Last year, the US Office of Personnel Management, the agency that manages America's federal civil service, admitted that the files of 21.5 million people were stolen from its servers. Earlier this year, every registered voter in the Philippines became vulnerable to fraud after the entire database of the Philippines' Commission on Elections was compromised.
That won't come as a shock to the people of Turkey, where servers belonging to the Interior Ministry leaked the personal records of 49.5 million citizens, or to people in Greece, where highly sensitive personal information on nine million people - 86 per cent of the local population - was stolen.
And then, there are the major security breaches perpetrated by hostile governments seeking information, such as last year's theft of e-mails from the servers of the US State Department which was so clever that America's National Security Agency needed months before it succeeded in evicting the intruders from its servers.
Or are the intruders still there? How does one know for sure that the US State Department's servers are clear of previous intrusions, or uninfected by fresh ones?
One of the fundamental problems with enforcing cyber security in any government machinery is that the people who have the technical knowledge and responsibility for policing the integrity of the structures are often not the ones to decide how these systems are ultimately used, while officials higher up who do make decisions about how their systems are deployed seldom have the detailed technical knowledge.
The result is an almost perpetual ignorance loop, as ministers and politicians know that their systems are inherently insecure, but are resigned to continue using them since they are unable to quantify the risks involved. And the risks may be huge: as American journalist Fred Kaplan points out in his recently published book Dark Territory: The Secret History Of Cyber War, whenever the US military stages war games in which experts are invited to hack into its systems, "they always get in".

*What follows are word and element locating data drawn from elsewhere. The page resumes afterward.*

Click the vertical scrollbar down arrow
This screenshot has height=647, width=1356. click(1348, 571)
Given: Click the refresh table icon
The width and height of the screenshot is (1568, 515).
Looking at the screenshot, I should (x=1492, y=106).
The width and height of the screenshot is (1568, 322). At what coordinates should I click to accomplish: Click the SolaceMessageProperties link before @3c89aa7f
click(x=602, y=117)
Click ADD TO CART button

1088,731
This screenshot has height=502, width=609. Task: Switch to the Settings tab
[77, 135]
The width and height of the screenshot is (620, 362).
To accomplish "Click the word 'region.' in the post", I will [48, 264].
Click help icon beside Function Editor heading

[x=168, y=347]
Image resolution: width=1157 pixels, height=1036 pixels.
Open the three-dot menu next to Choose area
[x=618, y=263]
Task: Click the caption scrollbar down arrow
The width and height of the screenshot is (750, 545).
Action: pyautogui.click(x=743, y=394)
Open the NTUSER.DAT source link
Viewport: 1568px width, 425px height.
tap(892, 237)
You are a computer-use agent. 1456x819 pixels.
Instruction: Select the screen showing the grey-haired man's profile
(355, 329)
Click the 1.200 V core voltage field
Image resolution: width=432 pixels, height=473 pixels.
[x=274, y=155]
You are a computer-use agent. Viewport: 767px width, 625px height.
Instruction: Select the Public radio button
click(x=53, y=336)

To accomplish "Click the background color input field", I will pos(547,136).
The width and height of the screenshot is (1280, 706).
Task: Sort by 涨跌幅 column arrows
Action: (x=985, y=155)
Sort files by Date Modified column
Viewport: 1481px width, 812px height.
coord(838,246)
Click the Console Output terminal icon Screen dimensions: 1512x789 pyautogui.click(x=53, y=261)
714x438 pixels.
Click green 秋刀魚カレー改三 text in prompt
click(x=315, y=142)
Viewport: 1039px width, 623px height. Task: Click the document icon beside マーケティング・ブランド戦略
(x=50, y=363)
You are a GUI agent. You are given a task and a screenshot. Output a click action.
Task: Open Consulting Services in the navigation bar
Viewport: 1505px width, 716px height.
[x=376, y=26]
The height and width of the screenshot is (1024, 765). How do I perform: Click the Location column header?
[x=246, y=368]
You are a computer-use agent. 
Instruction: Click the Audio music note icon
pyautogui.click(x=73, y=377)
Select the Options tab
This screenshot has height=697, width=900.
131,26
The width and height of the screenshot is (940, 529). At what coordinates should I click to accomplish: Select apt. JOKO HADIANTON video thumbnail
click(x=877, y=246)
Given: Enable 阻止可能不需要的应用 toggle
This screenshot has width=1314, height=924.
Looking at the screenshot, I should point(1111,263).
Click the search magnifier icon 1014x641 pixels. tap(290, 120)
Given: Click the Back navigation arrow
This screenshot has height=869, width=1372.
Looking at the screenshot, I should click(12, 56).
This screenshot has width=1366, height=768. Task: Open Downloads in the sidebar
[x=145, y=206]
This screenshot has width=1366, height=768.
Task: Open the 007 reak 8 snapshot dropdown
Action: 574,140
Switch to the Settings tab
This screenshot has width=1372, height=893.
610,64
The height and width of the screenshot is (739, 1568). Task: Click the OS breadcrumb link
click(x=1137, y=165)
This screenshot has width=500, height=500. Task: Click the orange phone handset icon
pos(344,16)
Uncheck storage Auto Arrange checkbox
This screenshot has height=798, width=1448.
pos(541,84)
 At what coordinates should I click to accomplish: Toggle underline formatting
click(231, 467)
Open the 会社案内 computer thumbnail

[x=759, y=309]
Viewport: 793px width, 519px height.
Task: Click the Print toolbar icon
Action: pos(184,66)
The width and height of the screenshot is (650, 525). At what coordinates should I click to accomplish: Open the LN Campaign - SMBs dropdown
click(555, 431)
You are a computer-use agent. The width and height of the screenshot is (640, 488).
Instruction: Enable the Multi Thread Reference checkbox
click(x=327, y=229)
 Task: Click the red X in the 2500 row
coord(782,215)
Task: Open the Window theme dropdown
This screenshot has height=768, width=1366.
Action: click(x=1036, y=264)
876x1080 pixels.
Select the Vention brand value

By deciding to delink some computers from the Internet, the Singapore Government has effectively signalled that, faced with unquantifiable risks, one prudent course is simply to roll back technology. And in that respect, Singapore may be a trend-setter, for other governments are also mulling over similar approaches.
A handful of highly sensitive computer systems operated by the British government are already permanently disconnected from the Internet, or connected to an internal network whose physical integrity is entirely contained within one office.
The Russian intelligence services also revealed a few years ago that some of their most classified materials will continue to be generated by old-fashioned typewriters.
More significantly, members of the US Senate's Intelligence Committee currently looking at ways to protect America's critical national infrastructure are examining a new Bill which will compel the US energy grid to replace some key computer- connected structures with "analogue and human-operated systems", as Senator Martin Heinrich, one of the new legislation's drafters, puts it. "A 'retro' approach has shown promise as a safeguard against cyber attacks," he told fellow US lawmakers.
None of these "retro" initiatives offers impregnable security, for old technology has its own vulnerabilities. Keyboards of typewriters can be eavesdropped, allowing the text of what is being typed to be recorded, as Soviet intelligence proved during the 1970s, when it successfully planted such eavesdropping devices in US diplomatic offices. And the information stored on computers not connected to the Internet can also be hacked or pilfered wirelessly.
So, the real significance of Singapore's decision is that it forces decision-makers to have another look at the balance between the efficiency of electronic systems and the dangers they entail. Yet the decision to downgrade on the use of technology is not the solution but merely a solution, and a temporary one at that, pending a better understanding of these risks and opportunities.
For, as computer pioneer Willis Ware also accurately pointed out decades ago, ultimately "the only completely secure computer is a computer that no one can use".